### Exercise:
Every line below from the one with "Viewport: 823px width, 354px" through the one with "Click the settings gear in the header" is to be repeated exactly, with no picture among them.

### Provided records:
————————

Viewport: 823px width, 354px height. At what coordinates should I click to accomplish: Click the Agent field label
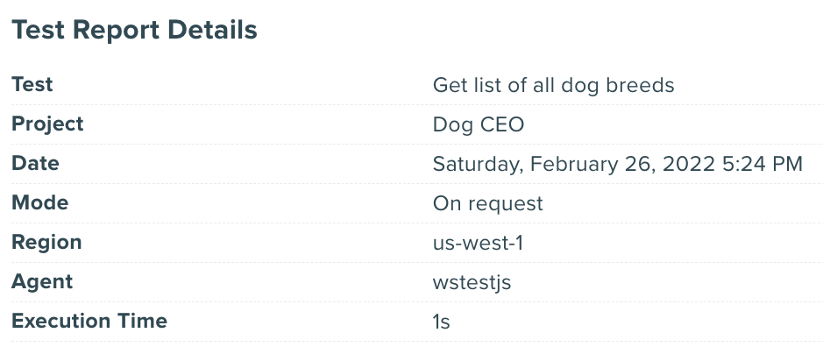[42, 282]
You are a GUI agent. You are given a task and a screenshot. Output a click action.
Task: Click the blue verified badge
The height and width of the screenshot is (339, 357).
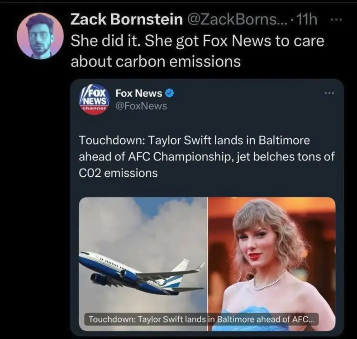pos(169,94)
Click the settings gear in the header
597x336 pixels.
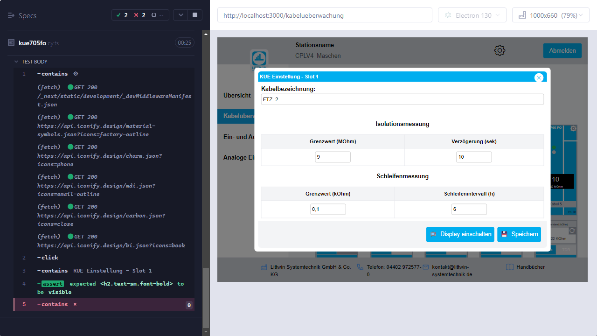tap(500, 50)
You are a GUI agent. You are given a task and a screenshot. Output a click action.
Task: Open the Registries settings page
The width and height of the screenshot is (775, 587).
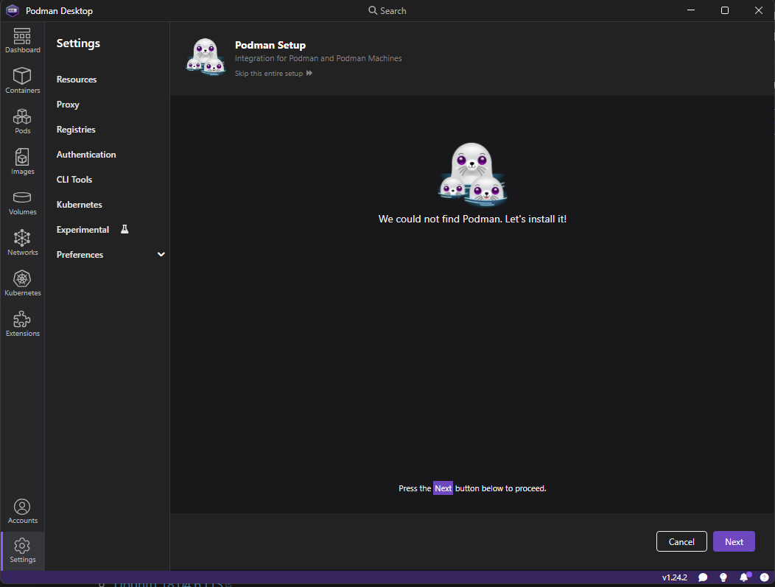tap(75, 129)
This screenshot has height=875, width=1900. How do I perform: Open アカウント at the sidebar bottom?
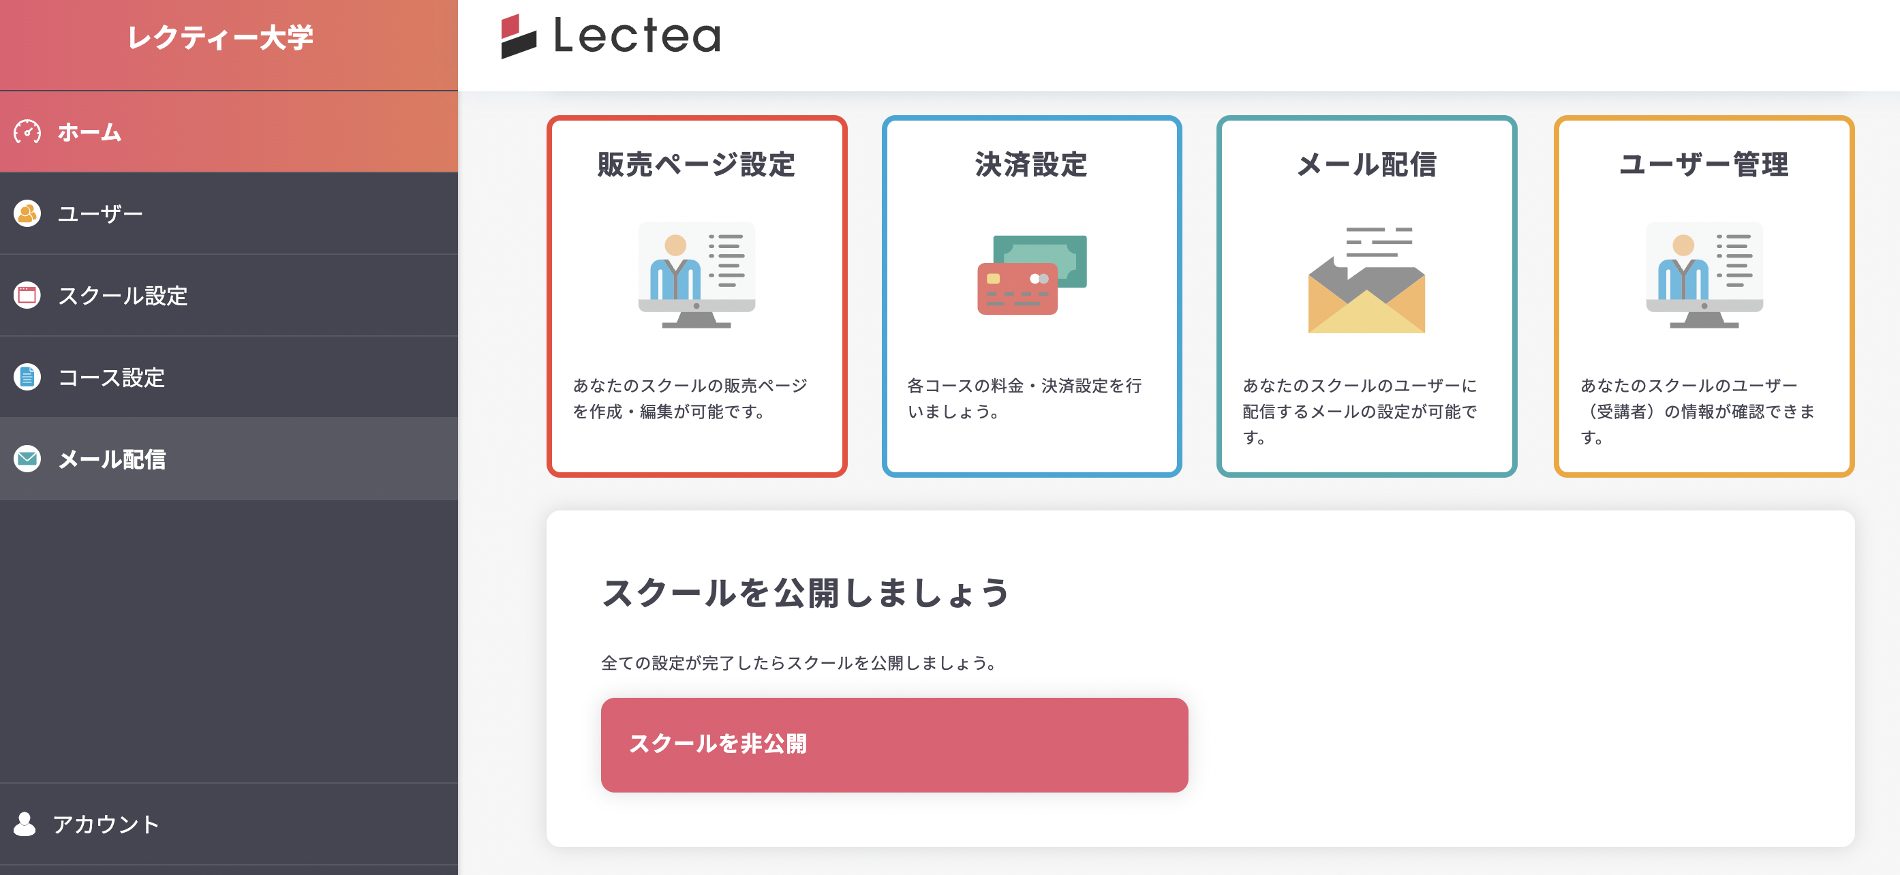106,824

————————

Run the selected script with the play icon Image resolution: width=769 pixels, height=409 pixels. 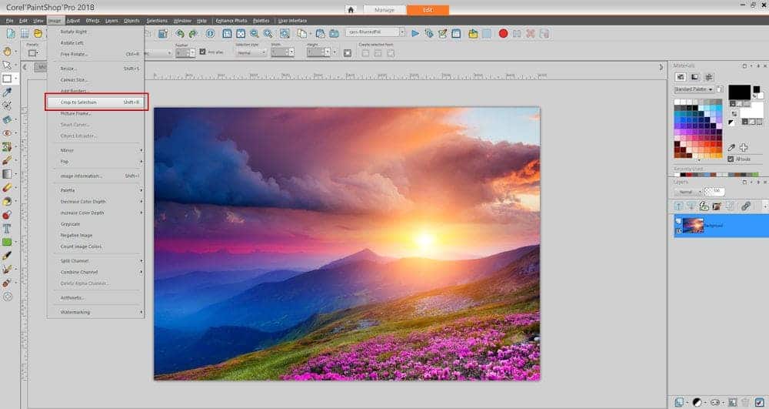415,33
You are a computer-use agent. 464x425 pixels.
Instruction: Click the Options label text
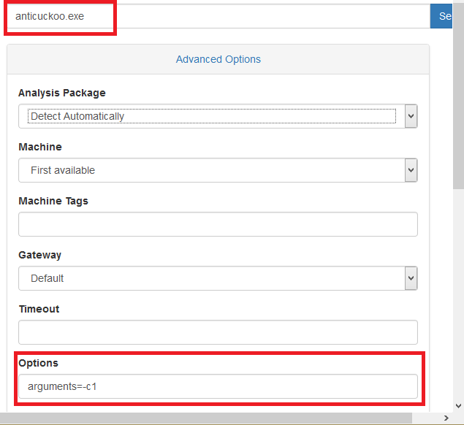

————————

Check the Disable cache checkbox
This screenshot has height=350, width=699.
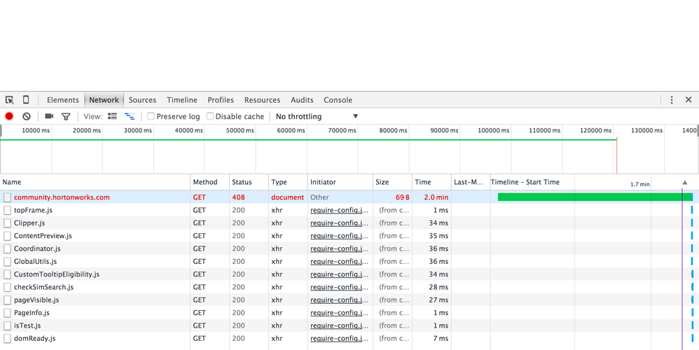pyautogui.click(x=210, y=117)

————————

### Final answer:
Viewport: 823px width, 354px height. At what coordinates should I click to accomplish: Click the Agent field label
[42, 282]
You are a GUI agent. You are given a task and a screenshot. Output a click action.
Task: Click the blue verified badge
The height and width of the screenshot is (339, 357).
pos(169,94)
Click the settings gear in the header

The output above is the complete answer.